Everyone and their pet cats know about C, but relatively few people realize that C was indirectly derived from a language called BCPL, which stands for "Basic CPL"; CPL in turn stands for "Combined Programming Language".
I first encountered BCPL when I was at Cambridge University, the home of the language and its designer, Martin Richards. BCPL was the systems programming language of choice at Cambridge, because it generated code better than the IBM Fortran compilers while not requiring the agony of Assembler. In turn, Computer Science students were taught it as their first "serious" language (interestingly enough, not by Martin Richards). For many (myself not included) it was their first introduction to anything more advanced than Fortran 66.
After graduation, I went to work for a local manufacturer of Z80-based systems that did almost all of its systems programming in BCPL. Only after the move to Unix did we in turn move to C. As a result, I find myself with several years of practical BCPL programming experience.
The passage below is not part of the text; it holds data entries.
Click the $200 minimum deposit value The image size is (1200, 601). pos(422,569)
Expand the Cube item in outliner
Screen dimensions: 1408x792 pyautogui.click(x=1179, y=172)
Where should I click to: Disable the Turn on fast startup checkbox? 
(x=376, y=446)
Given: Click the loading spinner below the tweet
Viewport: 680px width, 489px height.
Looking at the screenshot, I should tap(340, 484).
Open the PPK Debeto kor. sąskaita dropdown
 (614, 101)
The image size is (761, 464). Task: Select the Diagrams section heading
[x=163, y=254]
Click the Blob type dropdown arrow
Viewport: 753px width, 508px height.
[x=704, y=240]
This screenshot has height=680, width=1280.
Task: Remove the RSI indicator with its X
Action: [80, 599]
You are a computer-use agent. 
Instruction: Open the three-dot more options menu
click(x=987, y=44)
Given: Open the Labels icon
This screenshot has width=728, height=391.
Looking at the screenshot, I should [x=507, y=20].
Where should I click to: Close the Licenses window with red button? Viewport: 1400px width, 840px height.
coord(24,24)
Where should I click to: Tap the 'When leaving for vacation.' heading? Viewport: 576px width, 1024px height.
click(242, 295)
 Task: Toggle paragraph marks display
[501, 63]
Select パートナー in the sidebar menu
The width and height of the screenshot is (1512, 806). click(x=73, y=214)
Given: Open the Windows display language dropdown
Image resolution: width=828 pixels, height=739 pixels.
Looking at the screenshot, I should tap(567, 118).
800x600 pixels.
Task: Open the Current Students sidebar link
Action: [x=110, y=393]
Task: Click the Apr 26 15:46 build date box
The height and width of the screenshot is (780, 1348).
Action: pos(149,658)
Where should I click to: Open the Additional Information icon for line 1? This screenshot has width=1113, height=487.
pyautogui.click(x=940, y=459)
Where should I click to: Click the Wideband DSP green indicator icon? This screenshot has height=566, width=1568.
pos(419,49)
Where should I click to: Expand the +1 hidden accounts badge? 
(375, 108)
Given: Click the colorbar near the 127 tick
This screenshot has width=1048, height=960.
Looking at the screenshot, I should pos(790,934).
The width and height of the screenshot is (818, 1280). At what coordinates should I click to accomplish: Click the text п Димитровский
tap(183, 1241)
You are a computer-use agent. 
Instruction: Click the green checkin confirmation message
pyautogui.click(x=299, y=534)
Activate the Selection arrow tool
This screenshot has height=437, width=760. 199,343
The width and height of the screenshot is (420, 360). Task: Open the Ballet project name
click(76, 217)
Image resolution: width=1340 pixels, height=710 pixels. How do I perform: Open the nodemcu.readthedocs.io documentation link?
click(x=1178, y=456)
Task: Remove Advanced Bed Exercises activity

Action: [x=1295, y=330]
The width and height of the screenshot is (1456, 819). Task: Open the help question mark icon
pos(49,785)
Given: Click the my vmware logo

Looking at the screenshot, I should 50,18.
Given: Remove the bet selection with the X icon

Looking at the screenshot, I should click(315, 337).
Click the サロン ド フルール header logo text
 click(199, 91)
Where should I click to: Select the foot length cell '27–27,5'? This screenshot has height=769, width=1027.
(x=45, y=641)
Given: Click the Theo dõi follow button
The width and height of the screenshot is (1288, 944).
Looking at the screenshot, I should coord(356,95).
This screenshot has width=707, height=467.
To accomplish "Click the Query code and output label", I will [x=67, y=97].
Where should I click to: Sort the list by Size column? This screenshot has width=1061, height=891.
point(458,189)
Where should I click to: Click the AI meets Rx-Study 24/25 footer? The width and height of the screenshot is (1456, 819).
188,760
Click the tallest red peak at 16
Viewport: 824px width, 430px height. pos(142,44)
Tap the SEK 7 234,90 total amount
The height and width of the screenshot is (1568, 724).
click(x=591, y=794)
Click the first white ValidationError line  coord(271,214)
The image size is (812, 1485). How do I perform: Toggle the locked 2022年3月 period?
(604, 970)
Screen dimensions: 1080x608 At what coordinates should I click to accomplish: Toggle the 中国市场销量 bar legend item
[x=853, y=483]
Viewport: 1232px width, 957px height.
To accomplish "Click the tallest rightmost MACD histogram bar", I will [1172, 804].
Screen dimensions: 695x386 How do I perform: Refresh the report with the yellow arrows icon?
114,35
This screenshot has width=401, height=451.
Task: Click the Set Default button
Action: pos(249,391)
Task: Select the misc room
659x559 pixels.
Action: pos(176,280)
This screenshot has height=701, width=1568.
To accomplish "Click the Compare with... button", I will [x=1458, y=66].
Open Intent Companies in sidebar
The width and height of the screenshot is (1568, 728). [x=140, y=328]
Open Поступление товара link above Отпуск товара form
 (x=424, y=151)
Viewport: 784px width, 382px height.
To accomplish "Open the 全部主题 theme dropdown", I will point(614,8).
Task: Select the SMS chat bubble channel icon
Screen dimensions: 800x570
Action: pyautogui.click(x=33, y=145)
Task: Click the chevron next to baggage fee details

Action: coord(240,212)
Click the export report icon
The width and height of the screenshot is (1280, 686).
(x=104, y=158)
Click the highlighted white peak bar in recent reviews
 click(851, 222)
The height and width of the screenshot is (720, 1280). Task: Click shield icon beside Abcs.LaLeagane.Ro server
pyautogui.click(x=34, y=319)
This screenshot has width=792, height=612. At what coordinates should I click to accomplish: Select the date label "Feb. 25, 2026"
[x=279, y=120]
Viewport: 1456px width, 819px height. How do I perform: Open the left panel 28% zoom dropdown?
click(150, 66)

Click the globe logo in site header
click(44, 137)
When the topic came up once again on the net, I wrote this summary of the language for some readers who already know C. It is in no sense a comparison or a historical survey but simply a high-speed description. Feedback on this description is welcome; I have no doubt that there are parts which are still unduly terse and would benefit from expansion, but I'd like to know which !
BCPL implementations are available from Martin Richards, or from the old BCPL distribution.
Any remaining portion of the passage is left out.